─── Entries

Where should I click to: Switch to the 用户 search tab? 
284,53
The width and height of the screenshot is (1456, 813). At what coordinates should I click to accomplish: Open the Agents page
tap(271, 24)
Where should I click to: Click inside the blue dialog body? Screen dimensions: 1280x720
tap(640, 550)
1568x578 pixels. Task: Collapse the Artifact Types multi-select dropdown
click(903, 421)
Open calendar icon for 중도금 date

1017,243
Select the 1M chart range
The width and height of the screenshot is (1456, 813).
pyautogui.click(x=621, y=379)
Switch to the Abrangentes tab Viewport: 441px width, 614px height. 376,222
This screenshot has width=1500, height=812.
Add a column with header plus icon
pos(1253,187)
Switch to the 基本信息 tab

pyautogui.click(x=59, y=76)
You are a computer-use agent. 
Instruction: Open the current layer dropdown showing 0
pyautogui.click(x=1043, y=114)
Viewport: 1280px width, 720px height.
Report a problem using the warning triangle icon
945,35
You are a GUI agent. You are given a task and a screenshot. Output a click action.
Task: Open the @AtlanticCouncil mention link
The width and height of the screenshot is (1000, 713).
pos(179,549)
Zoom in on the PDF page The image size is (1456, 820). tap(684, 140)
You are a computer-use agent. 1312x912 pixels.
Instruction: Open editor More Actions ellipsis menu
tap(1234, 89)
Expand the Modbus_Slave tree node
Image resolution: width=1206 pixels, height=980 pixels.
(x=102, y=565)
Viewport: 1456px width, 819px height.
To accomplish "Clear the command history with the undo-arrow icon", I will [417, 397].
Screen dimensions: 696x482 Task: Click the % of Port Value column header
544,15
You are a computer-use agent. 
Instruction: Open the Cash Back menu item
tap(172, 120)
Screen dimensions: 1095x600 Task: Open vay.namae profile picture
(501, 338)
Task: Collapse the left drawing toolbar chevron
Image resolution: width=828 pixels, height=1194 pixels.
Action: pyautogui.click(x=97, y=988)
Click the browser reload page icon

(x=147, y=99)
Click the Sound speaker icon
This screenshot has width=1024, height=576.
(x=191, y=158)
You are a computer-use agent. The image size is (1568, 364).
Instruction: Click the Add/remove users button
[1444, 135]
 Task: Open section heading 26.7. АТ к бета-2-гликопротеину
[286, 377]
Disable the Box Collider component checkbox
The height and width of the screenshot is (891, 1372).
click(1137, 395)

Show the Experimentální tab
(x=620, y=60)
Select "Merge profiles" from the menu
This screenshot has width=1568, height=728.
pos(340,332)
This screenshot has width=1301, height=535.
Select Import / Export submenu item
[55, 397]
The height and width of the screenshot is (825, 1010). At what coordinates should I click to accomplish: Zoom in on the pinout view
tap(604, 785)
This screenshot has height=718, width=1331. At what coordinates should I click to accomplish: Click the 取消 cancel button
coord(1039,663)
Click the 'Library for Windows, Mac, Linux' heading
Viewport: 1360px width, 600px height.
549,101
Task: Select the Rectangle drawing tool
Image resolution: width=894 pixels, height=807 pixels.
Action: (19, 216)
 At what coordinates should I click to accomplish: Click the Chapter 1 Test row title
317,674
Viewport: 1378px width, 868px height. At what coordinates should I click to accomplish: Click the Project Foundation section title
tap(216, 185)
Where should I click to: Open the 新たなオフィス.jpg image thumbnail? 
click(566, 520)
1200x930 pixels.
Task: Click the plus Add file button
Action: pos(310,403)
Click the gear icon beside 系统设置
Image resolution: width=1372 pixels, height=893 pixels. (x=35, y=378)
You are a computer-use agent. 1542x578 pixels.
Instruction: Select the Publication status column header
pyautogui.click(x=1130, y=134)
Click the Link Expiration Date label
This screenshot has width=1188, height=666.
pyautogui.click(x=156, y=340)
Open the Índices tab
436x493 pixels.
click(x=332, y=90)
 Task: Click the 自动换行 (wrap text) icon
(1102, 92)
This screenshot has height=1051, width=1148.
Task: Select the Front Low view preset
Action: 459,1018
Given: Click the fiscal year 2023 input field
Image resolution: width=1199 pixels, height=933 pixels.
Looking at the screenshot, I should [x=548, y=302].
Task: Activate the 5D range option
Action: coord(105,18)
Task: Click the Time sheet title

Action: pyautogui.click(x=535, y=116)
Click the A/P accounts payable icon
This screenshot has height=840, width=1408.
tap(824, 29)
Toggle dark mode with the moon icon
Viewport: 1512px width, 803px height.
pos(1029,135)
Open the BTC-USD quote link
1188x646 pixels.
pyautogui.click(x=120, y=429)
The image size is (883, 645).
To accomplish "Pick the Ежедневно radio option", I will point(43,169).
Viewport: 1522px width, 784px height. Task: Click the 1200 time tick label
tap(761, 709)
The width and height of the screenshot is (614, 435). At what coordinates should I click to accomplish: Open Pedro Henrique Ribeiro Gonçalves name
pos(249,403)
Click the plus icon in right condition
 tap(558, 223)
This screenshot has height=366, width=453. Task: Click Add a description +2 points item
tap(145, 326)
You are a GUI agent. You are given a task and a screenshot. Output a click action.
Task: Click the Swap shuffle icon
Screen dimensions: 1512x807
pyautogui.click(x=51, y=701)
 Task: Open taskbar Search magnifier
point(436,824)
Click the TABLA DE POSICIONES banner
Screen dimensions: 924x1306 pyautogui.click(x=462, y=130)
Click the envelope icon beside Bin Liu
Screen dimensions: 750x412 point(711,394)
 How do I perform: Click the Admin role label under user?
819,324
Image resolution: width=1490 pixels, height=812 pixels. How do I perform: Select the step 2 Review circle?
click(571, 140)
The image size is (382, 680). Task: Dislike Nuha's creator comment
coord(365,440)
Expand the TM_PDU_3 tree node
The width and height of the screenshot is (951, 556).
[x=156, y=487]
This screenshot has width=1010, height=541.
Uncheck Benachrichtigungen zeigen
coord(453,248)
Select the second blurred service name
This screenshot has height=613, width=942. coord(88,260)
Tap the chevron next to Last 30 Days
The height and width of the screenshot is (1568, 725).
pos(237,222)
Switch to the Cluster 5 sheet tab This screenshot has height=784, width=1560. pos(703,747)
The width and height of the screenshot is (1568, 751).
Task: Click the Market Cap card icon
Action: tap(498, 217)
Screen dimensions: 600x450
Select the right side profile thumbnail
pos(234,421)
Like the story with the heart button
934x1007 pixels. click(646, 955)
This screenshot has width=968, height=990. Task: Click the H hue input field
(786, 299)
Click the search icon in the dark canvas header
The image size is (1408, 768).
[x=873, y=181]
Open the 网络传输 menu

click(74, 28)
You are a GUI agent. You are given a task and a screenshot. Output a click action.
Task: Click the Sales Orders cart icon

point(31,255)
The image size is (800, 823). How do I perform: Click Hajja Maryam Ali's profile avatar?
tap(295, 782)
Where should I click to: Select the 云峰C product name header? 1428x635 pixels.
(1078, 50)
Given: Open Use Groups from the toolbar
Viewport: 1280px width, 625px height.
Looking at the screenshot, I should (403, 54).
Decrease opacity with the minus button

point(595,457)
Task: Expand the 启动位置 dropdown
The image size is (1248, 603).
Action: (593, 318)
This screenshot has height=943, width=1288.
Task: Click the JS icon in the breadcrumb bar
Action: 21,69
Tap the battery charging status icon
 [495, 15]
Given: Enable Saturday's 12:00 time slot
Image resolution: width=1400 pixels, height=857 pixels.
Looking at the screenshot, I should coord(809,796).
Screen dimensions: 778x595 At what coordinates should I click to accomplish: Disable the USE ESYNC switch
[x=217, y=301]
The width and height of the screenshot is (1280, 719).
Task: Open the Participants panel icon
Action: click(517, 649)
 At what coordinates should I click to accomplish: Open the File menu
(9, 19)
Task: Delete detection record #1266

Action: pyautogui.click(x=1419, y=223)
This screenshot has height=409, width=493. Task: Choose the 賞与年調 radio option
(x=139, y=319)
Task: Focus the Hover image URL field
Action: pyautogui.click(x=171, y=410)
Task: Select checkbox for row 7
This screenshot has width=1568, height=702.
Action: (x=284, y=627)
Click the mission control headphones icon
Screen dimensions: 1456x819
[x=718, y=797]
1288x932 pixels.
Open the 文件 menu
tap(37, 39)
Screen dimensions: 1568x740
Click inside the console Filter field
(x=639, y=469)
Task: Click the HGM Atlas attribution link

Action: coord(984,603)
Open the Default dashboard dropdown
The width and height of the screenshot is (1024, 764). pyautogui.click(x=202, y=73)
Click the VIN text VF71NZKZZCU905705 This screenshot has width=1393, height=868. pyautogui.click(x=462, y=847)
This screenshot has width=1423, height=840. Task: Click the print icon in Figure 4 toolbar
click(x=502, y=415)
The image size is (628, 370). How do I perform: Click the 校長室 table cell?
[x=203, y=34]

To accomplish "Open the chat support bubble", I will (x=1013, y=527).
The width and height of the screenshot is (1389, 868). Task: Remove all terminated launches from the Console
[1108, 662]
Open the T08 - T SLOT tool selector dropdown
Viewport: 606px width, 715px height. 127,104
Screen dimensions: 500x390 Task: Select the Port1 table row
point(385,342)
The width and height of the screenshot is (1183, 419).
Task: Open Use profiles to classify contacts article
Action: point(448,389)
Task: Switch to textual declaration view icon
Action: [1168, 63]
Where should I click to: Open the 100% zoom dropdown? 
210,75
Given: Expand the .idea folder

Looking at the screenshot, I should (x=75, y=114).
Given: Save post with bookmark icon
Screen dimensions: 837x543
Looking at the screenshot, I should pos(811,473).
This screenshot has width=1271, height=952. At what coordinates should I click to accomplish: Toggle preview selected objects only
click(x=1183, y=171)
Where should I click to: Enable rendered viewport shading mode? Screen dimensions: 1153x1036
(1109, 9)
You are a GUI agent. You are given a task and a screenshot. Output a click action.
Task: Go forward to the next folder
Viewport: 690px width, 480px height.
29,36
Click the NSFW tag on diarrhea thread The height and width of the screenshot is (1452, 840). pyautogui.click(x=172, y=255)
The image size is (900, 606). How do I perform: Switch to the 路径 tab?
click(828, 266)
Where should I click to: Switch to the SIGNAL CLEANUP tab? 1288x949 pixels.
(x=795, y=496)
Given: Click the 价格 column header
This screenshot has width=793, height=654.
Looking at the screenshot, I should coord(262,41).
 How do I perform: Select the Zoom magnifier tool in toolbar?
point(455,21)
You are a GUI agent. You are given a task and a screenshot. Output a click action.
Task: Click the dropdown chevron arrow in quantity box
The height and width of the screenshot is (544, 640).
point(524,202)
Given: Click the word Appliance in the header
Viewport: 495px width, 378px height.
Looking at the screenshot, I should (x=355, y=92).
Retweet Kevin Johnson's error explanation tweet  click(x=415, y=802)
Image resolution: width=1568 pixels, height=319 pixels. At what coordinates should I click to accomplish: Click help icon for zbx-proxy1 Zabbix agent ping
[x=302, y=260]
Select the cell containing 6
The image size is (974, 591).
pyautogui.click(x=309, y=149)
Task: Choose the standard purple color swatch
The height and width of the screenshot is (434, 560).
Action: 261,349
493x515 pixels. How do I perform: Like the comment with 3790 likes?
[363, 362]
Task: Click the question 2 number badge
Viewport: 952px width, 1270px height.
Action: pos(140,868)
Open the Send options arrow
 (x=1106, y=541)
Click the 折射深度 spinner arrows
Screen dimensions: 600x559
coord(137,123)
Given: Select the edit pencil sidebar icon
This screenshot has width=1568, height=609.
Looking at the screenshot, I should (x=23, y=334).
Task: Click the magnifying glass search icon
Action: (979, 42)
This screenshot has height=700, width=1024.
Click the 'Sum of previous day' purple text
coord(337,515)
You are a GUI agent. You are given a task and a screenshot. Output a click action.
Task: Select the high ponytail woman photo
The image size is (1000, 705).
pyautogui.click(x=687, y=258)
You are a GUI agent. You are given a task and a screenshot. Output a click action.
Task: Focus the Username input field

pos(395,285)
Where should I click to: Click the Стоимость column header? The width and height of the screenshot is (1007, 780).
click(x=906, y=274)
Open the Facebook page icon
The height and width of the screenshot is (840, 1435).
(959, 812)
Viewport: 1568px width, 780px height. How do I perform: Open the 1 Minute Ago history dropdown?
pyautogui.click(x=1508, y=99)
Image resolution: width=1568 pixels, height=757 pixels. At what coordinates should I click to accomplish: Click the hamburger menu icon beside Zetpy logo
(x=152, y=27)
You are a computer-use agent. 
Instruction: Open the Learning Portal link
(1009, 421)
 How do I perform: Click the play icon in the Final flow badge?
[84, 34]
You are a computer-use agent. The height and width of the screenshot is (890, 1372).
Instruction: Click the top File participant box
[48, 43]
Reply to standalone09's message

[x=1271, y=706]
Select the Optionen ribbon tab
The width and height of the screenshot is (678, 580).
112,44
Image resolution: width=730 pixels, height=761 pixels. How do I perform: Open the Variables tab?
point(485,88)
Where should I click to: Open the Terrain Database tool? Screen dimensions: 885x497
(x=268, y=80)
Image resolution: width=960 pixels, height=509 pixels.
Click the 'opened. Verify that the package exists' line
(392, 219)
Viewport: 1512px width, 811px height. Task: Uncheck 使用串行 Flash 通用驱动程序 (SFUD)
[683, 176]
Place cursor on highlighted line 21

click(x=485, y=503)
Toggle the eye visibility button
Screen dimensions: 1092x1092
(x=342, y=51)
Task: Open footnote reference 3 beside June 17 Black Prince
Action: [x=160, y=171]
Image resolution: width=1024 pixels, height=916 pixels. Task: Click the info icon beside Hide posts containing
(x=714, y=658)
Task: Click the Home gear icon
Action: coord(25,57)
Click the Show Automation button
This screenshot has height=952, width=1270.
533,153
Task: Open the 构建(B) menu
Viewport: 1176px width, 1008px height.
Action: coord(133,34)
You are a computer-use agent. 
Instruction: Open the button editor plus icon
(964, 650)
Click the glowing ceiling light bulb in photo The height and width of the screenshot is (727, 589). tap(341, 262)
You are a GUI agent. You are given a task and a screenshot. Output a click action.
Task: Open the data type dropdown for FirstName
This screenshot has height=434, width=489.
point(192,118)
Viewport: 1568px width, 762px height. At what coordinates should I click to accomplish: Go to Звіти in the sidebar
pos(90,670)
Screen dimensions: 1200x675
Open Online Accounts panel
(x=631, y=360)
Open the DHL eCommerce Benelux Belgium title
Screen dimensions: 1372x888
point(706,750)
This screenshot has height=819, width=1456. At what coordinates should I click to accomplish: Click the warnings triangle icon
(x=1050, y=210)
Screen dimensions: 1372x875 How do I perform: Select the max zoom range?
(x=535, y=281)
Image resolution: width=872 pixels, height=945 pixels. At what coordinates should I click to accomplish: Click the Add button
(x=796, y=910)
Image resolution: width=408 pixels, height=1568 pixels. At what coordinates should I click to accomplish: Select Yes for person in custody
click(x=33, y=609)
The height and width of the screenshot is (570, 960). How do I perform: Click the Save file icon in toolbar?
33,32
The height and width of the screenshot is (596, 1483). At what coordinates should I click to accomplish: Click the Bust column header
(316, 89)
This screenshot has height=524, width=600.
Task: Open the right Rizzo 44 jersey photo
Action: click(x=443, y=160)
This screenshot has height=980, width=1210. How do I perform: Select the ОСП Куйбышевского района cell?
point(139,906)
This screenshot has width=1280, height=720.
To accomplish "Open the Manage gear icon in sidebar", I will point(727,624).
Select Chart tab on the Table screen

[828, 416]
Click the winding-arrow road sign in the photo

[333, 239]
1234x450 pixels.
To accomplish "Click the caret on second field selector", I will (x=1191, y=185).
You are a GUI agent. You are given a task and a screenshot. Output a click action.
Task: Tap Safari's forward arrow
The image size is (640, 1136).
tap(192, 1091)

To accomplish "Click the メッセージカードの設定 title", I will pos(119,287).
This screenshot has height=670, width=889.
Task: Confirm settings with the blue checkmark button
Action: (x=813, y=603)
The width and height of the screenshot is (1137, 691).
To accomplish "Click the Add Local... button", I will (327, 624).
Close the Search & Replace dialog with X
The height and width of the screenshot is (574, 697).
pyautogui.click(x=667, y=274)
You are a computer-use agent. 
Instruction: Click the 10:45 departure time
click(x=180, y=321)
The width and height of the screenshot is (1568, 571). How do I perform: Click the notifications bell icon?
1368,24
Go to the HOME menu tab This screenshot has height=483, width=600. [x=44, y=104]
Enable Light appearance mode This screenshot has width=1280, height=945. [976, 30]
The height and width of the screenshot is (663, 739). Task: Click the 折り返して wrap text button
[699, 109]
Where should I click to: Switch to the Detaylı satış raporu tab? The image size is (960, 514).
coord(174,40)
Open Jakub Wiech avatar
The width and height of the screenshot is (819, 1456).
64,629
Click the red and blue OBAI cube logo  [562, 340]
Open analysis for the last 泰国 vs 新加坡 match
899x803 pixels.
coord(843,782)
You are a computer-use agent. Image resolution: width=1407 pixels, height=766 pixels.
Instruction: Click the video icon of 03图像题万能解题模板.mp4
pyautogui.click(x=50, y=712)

──────

What you should do:
Output, as a JSON list of strings with one string per line and blank lines omitted, only the portion of the material that opens with the line containing "Select the second blurred service name" and closes with the line containing "[x=873, y=181]", both of those lines included.

Response:
[
  "Select the second blurred service name",
  "This screenshot has height=613, width=942. coord(88,260)",
  "Tap the chevron next to Last 30 Days",
  "The height and width of the screenshot is (1568, 725).",
  "pos(237,222)",
  "Switch to the Cluster 5 sheet tab This screenshot has height=784, width=1560. pos(703,747)",
  "The width and height of the screenshot is (1568, 751).",
  "Task: Click the Market Cap card icon",
  "Action: tap(498, 217)",
  "Screen dimensions: 600x450",
  "Select the right side profile thumbnail",
  "pos(234,421)",
  "Like the story with the heart button",
  "934x1007 pixels. click(646, 955)",
  "This screenshot has width=968, height=990. Task: Click the H hue input field",
  "(786, 299)",
  "Click the search icon in the dark canvas header",
  "The image size is (1408, 768).",
  "[x=873, y=181]"
]